The Communication Workers Union (CWU) led a rally of about 300 independent contractors outside Service Stream’s office in Naarm/Melbourne on August 22, protesting the company’s proposed 20–30% rate cuts for subcontractors.
Protesters blocked traffic with a convoy of parked vans and vowed to continue demonstrating daily until their demands are met.
Service Stream, which holds contracts to expand and upgrade the National Broadband Network, hires subcontractors to carry out the work. Workers said their pay has failed to keep pace with rising living costs.
“All across Australia, inflation is going up, cost of living is going up every single day,” Nabeel, one of the contractors, said. “It’s very hard to live nowadays.”
“Last year, we were getting paid more for the same work — now we are getting paid less.
“Previously there were two companies in Melbourne.
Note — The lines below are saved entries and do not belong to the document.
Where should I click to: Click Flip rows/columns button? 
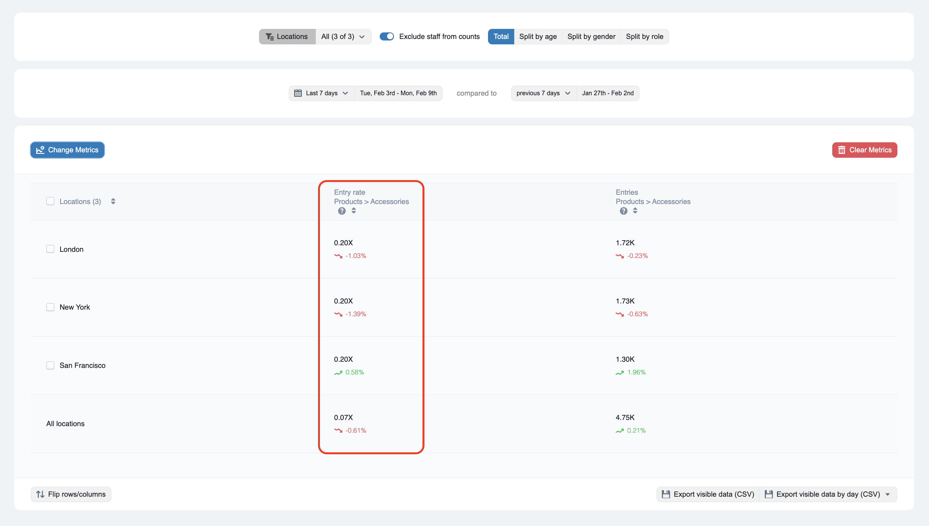pos(71,494)
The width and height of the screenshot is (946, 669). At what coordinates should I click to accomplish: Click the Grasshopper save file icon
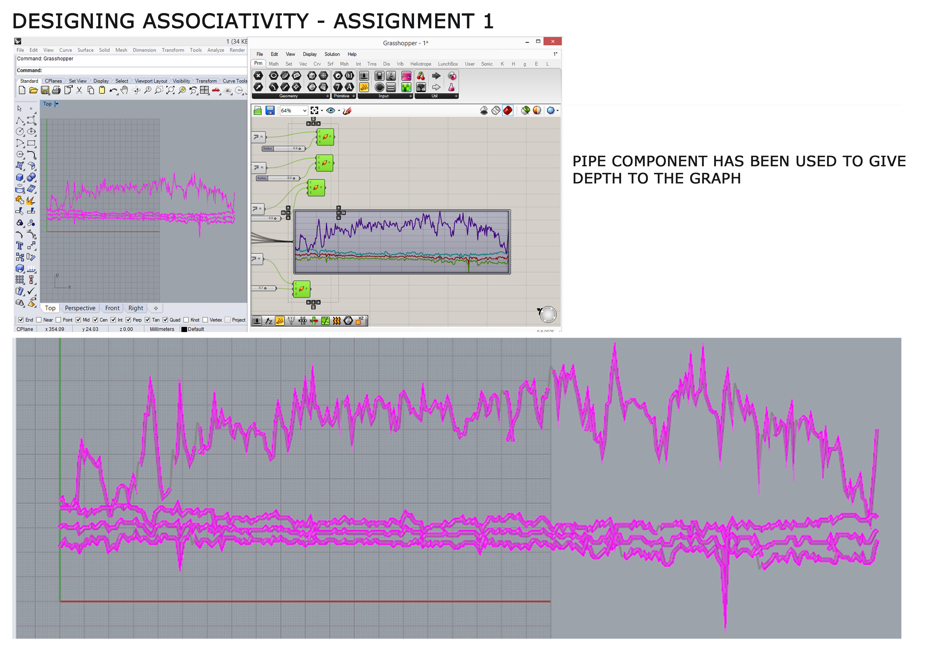270,110
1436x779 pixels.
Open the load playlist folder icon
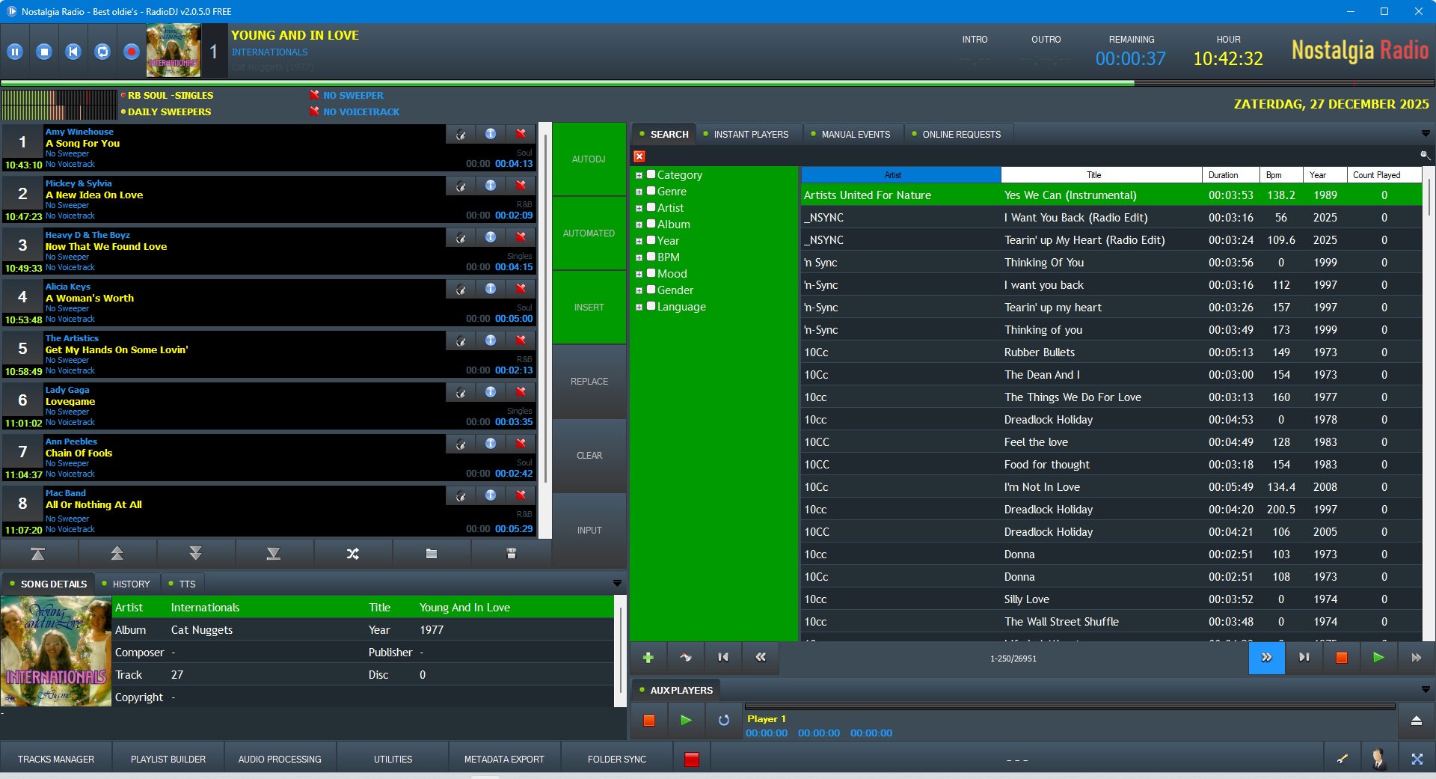tap(432, 554)
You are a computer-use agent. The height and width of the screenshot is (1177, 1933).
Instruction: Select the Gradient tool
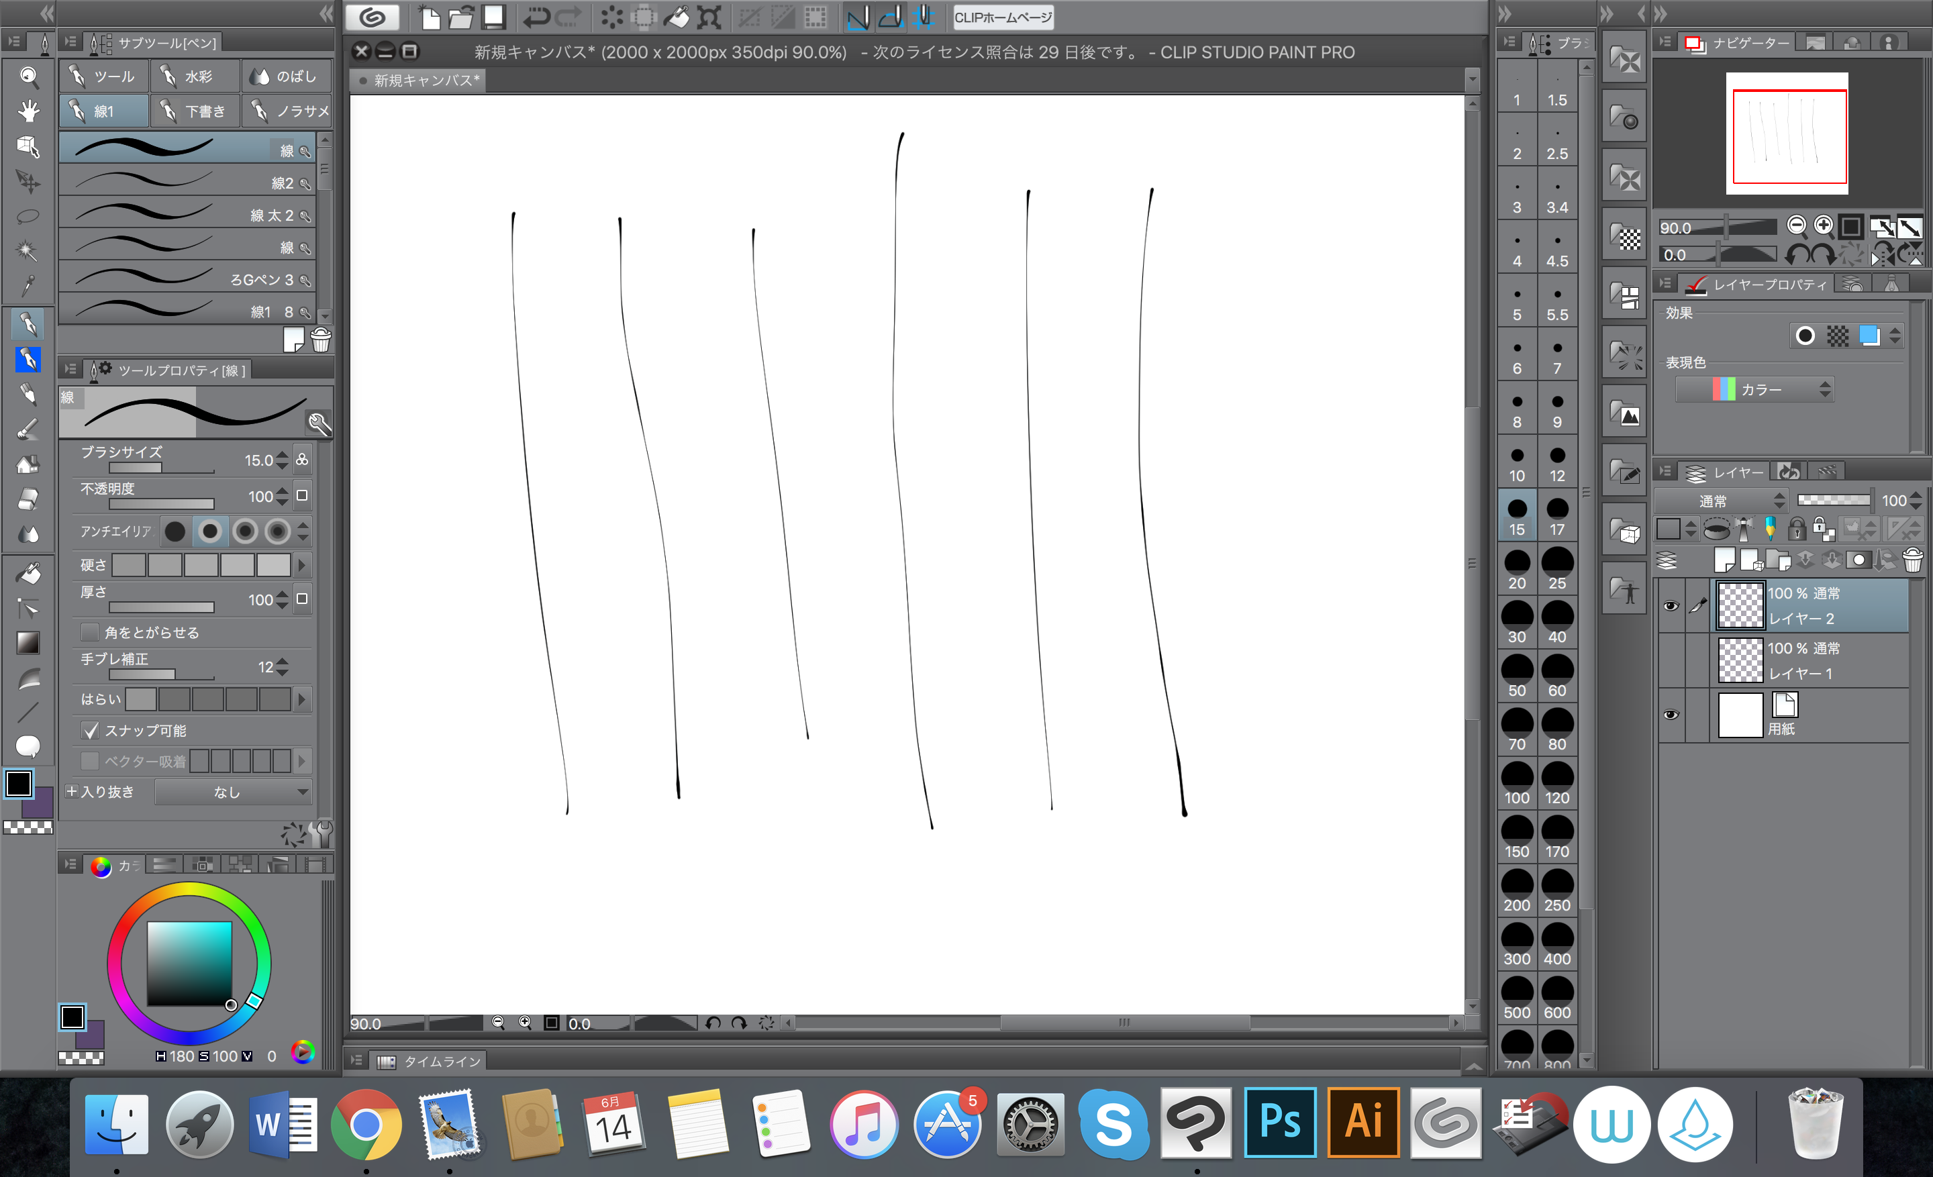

Now they just bring in one company, and cut the rates.”
CWU national assistant secretary James Perkins said that “all of these people here today are skilled workers; they deserve to be paid skilled wages … [the] rate cut is an absolute slap in the face to these workers. They deserve better.”
Nabeel explained the risks shouldered by subcontractors. “We work hard in the field. We pay for insurance and everything — if anything happens on the site, we are the ones responsible.”
“This is our first time [protesting]. We did not want to come here. If they agreed to sit at the table with us, we would not come here — but they were not listening to us. That’s our last option. We just joined the union to do a legal and peaceful protest … so they can listen to our voice.”
CWU Victorian branch secretary Troy McGuinness highlighted the broader importance of the contractors’ work. “Building the country’s fibre to the premises network is a vital piece of the infrastructure that carries this nation into the next century,” he said.